Martwick's provision created an "automatic objection" to the application for a conceal and carry permit made by persons who had been arrested 5 or more times in the previous 7 years (for any reason) and by persons who had been arrested 3 or more times in the previous 7 years for gang related activity. Any person whose application has been objected to must appear before a 7 panel license review committee which holds a hearing and decides whether to grant the license to the applicant. This automatic objection process helped make Illinois' concealed carry law into a "hybrid" shall issue/may issue law, providing for a tool to deny licenses to people who repeatedly run afoul of the law, while at the same time ensuring that law abiding citizens would not have their rights infringed upon. Martwick's provision was widely backed by both concealed carry advocates and gun control advocates, and it received more votes than any other provision in the concealed carry legislation. Shortly after it became law, a known gang leader was denied a concealed carry permit due to this provision.
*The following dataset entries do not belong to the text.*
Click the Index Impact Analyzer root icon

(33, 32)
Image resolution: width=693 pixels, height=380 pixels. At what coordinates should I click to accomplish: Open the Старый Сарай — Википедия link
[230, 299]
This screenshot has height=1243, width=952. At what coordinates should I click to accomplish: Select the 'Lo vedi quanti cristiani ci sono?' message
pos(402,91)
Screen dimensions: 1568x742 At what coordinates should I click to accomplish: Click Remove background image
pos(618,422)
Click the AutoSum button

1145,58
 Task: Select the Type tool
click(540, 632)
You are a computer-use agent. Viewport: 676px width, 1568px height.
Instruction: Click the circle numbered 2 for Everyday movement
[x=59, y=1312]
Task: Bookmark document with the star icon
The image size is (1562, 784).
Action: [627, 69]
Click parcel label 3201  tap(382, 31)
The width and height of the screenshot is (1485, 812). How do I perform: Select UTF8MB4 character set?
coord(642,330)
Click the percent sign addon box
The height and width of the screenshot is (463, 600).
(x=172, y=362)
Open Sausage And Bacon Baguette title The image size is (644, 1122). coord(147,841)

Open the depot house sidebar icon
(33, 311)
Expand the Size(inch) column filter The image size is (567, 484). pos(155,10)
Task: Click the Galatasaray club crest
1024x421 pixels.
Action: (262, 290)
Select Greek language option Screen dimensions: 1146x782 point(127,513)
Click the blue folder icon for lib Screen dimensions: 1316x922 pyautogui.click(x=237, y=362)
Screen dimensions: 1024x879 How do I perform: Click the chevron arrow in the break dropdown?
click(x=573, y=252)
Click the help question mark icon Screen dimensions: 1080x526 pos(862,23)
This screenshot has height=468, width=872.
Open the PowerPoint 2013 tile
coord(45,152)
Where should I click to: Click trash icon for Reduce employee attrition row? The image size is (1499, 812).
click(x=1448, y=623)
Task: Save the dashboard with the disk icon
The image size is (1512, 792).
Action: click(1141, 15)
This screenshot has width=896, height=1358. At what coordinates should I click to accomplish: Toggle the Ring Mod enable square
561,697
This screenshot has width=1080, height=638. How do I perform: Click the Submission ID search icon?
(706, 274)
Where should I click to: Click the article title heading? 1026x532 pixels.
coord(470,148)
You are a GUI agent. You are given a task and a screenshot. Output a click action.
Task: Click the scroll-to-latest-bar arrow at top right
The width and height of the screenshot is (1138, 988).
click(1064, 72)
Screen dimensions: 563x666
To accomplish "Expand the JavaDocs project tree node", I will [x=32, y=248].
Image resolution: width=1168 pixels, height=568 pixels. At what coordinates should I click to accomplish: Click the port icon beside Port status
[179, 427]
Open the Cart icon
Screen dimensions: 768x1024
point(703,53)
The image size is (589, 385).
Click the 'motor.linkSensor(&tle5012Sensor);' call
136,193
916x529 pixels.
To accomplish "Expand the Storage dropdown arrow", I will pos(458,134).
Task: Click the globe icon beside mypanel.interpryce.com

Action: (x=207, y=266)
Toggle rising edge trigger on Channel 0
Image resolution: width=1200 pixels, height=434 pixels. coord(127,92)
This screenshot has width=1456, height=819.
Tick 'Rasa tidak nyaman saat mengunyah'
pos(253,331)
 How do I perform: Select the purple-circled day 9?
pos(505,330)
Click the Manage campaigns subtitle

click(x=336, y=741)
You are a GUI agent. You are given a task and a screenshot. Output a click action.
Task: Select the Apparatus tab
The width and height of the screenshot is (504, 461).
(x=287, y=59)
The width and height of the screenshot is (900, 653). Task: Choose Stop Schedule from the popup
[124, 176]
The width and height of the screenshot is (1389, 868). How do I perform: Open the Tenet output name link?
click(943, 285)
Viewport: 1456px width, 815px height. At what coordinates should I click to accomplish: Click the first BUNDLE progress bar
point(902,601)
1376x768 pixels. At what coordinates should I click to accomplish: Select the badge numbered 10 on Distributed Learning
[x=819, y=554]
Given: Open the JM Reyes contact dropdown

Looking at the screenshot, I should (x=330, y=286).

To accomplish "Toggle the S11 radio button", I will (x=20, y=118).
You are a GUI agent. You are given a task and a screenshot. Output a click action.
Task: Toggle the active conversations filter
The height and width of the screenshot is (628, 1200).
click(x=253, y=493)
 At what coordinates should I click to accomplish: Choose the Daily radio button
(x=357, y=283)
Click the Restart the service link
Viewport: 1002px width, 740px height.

===Proposal to make Cook County Assessor an appointed position===
In early 2019, Martwick introduced legislation that would make the position of Cook County Assessor an appointed position, rather than an elected one (as it currently is). On February 18, 2019, Lori Lightfoot (then a candidate in the 2019 Chicago mayoral election, which she would later go on to win), held a press conference in which she criticized this. Martwick attended this press conference, and got into a heated impromptu debate with Lightfoot, which generated headlines.